Pero ya no lo decía de la misma manera. Notaba que el tiempo ya me pesaba y que nada volvería a ser lo que fue.



Enrique Vila-Matas


[Barcelona, agosto 2015 (fragmento modificado de Doble shandy, prefacio de Artistas sin obra, de Jean-Yves Jouannais)]

Prólogo


«Solo me siento vivo a partir del instante en que contemplo mi inexistencia.»


Jacques Rigaut



La primera vez que escuché la palabra «suicidio» me pareció tan solo una concatenación de letras igual a otras, pero aquella palabra encerraba algo misterioso que todavía no comprendía y que se convertía en tabú en presencia de las personas mayores que conocía. Todavía hoy siento un cierto recelo al pensar en ello, en la valentía o la cobardía del acto, en alcanzar ese límite; la inexistencia.

Fue en la gira de nuestro primer disco, Viaje de estudios, cuando leí por primera vez, durante las interminables horas que pasábamos en lo que solíamos llamar la «furgotel», una especie de biografía compilatoria de autores malditos en la que se hablaba de la excéntrica y desenfrenada vida de Alejandro Dumas, aclamado coautor de la época que alternaba con grandes personalidades de la élite intelectual francesa. En una planta abandonada de aquel céntrico hotel habitado por Lauzun, el Hôtel Pimodan, junto a Gérard de Nerval, crearon el llamado «club de los hachisinos», círculo que gustaba de saborear nuevas esencias traídas desde el lejano Oriente y que llegó a sumar entre sus adeptos a personajes tan destacados como Balzac, Delacroix o Baudelaire.

Después de los interminables madrugones, de conciertos a horas intempestivas y conversaciones a las seis de la mañana, yo también deseé un espacio similar; descansar en un hotel construido para mí, crear bajo una tenue luz de alcoba; buscar una soledad y una atmósfera tal que verdaderamente no habría necesitado mucho más (por eso lo del hostal). Ese disco y esa época de mi vida fueron testigos de cómo empecé a conocer aquella poesía condenada, y en particular a Baudelaire y su Las flores del mal.

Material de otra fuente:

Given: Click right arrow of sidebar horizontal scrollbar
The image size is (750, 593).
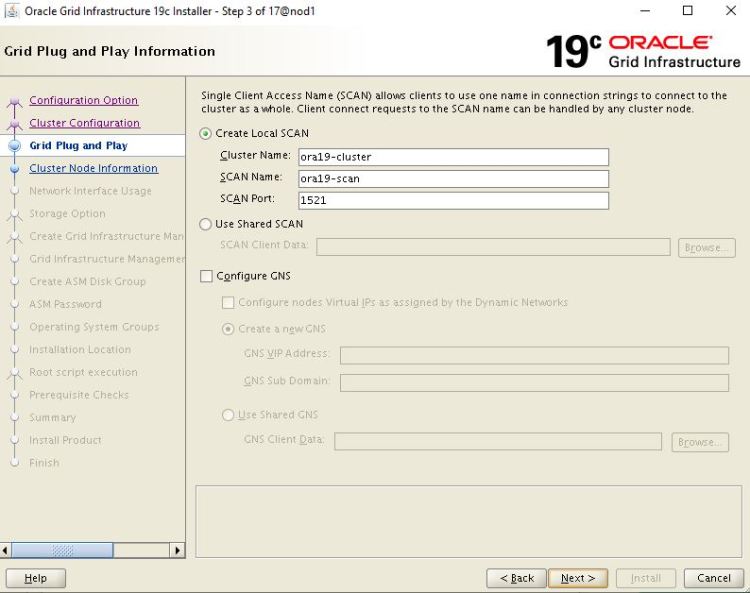Looking at the screenshot, I should [178, 550].
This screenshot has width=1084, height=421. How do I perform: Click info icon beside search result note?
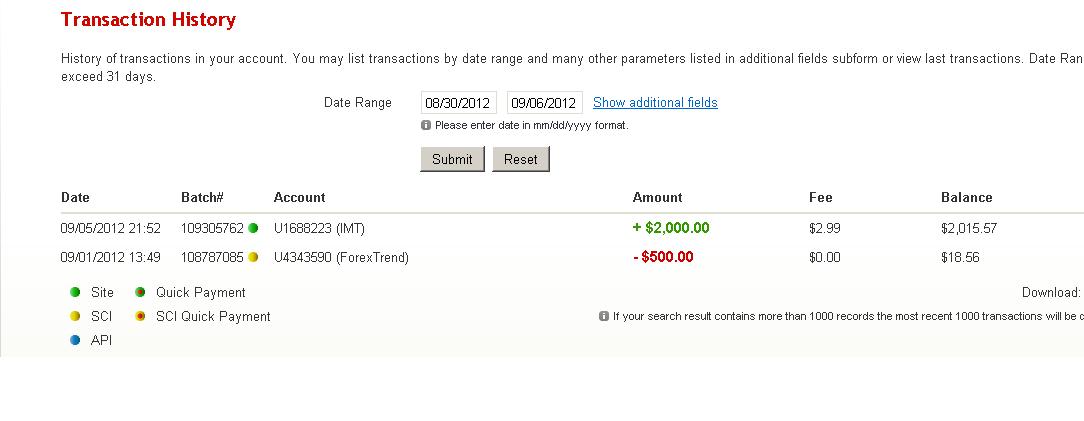(604, 316)
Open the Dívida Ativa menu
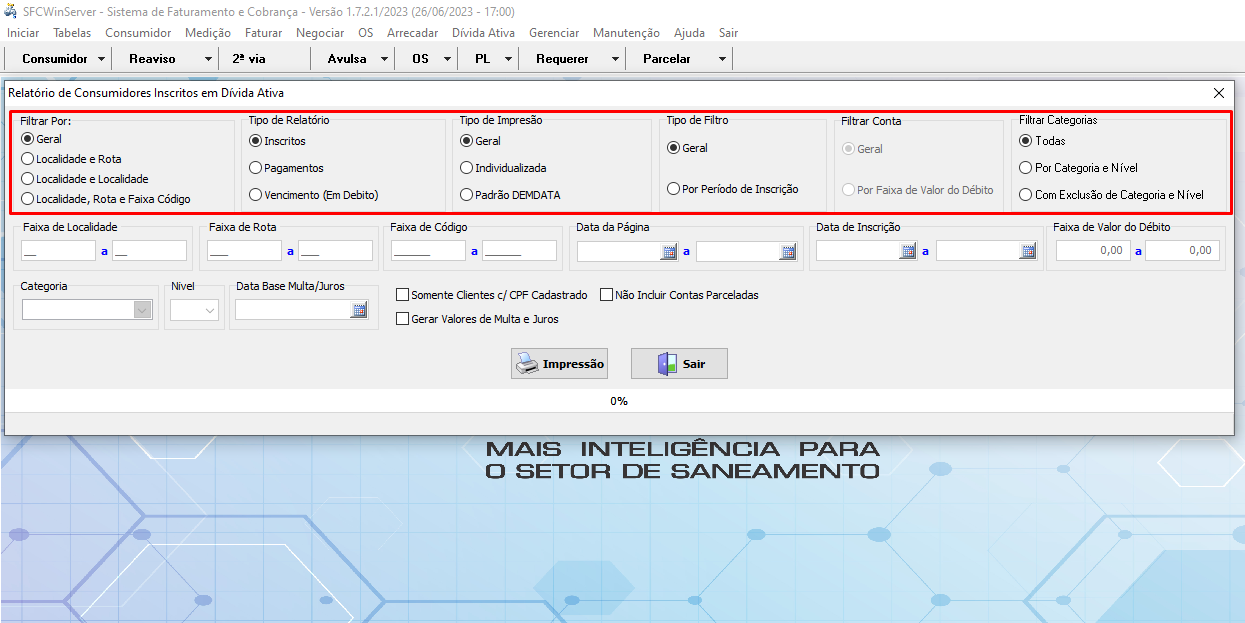 point(483,33)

Aquella etapa surrealista se asemejaba a muchas sensaciones que yo, como autor, conocía sobradamente: esa angustia y esas ganas de acabar con lo anterior y con lo conocido… No me cansé de buscar autores y, finalmente, en una colección de poemas, leí por primera vez uno de Jacques Rigaut.

«Solo me siento vivo a partir del instante en que contemplo mi inexistencia.»

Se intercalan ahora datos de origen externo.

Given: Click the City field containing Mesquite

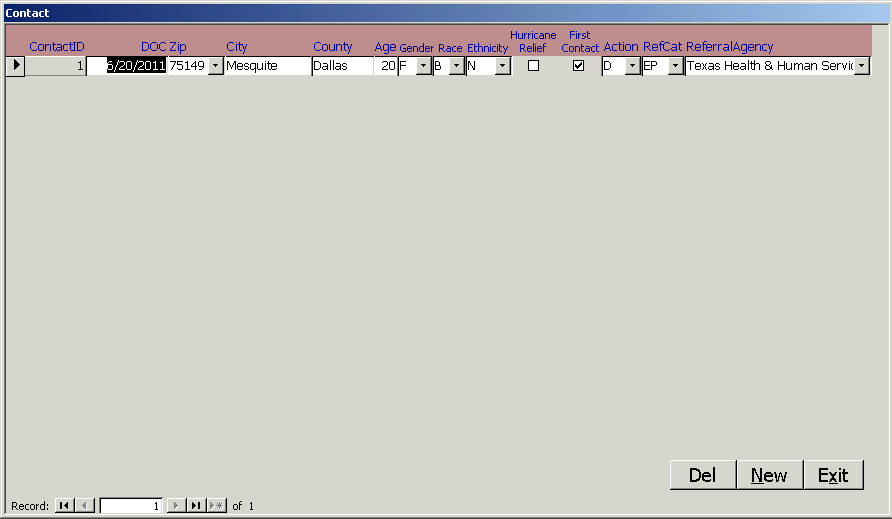Looking at the screenshot, I should (x=267, y=66).
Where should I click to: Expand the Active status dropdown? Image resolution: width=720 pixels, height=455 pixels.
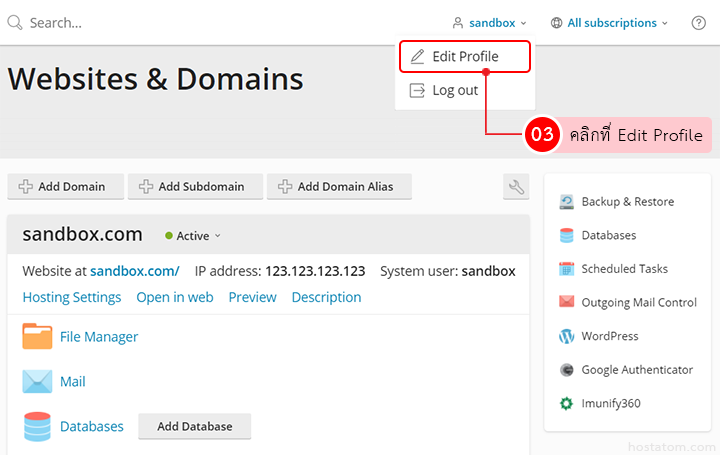(194, 236)
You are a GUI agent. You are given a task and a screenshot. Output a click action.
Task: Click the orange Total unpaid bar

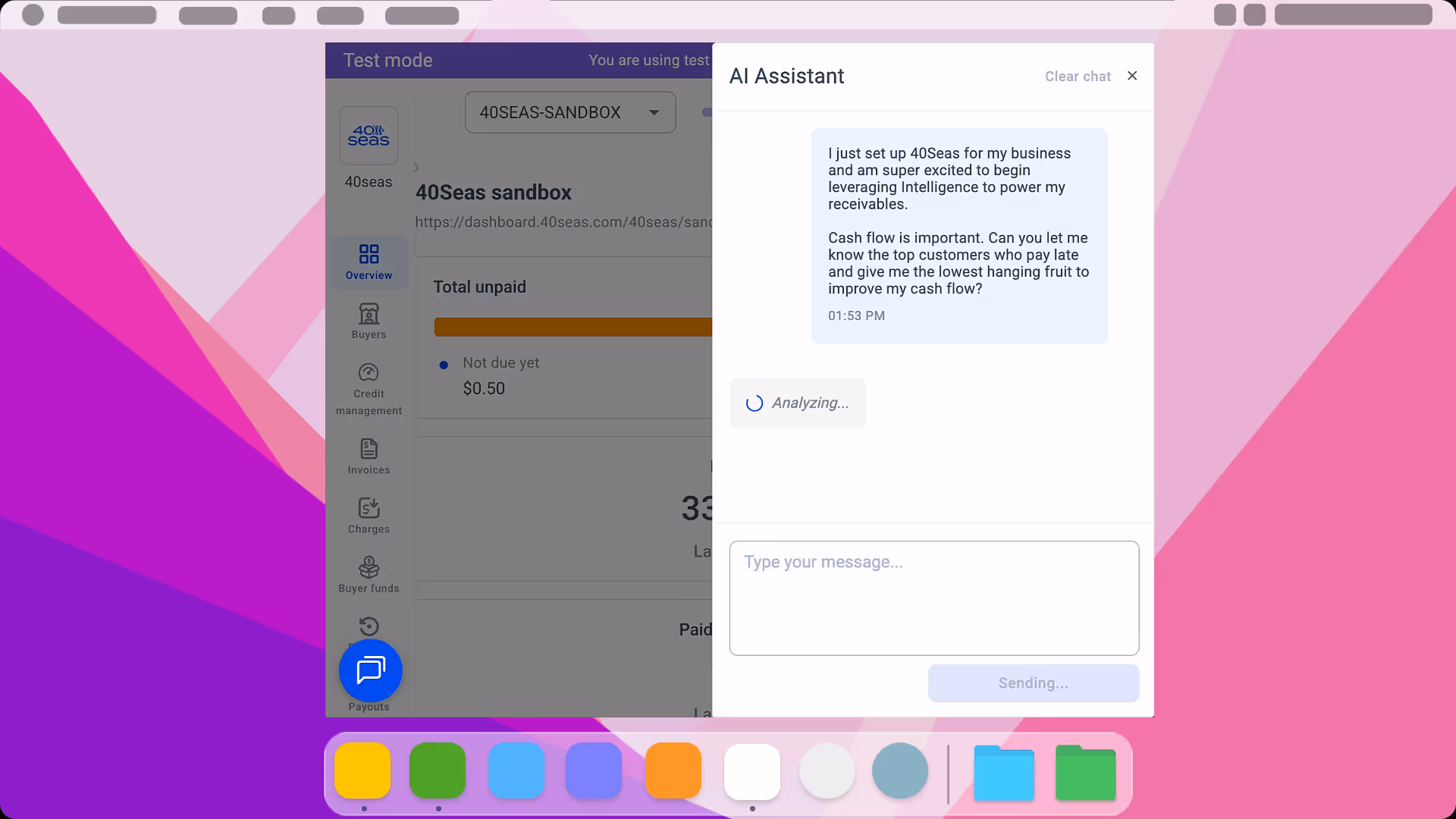click(573, 327)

No puedo decir que sintiera algo especial, sin embargo, lo que despertó en mí fue una extraña curiosidad por saber quién era, qué había escrito, qué era lo que pensaba y el porqué de la tensión de sus palabras. Mi afición por las biografías se vio renovada y llegué a leer algunas cosas. Me asombró lo genuino de su persona. Resulta difícil de expresar, estaba ojiplático, o más bien en Babia, en esa ciudad donde la imaginación echa a volar y recrea por unos segundos los pensamientos. No podía creer que alguien pensara en su muerte de una forma tan precisa, fría y conscientemente planeada. Llevó al límite su humor y su obra, hasta volarse el corazón y convertirse en una parte inmortal del dadaísmo.

Después de escribir «La pequeña muerte» compusimos algunas canciones más con tintes de rock and roll sureño y mucha fuerza, y entonces pensé que sería perfecta para hablar de este tema. No tanto de su obra, sino de su corta y atormentada vida y su forma de vivirla.